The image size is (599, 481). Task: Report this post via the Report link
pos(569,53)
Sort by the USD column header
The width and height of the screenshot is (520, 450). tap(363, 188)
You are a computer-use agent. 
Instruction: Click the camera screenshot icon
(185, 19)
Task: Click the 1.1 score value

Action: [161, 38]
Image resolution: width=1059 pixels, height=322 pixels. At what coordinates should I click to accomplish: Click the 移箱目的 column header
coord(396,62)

============================================================

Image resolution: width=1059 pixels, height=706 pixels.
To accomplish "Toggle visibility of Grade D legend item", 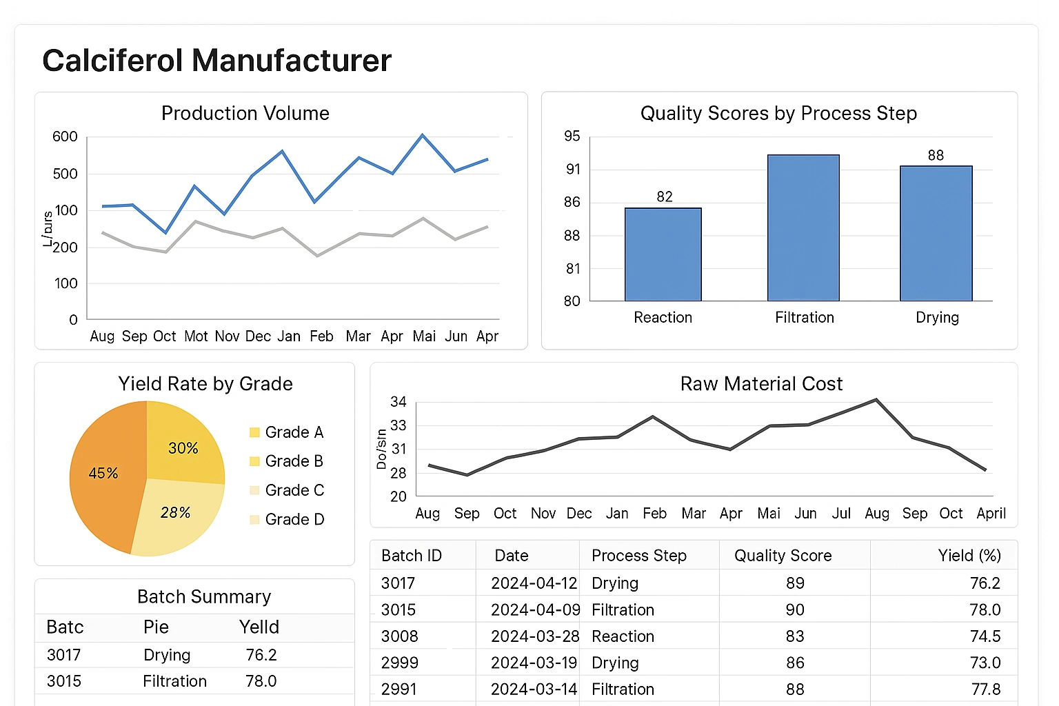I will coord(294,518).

============================================================

■ **What to do**: In the listing above, find the line holding "The image size" and the line holding "You are a computer-use agent.", then output those two lines and every line between them exactly.

■ **Your solution**:
The image size is (599, 481). Task: Report this post via the Report link
pos(569,53)
Sort by the USD column header
The width and height of the screenshot is (520, 450). tap(363, 188)
You are a computer-use agent. 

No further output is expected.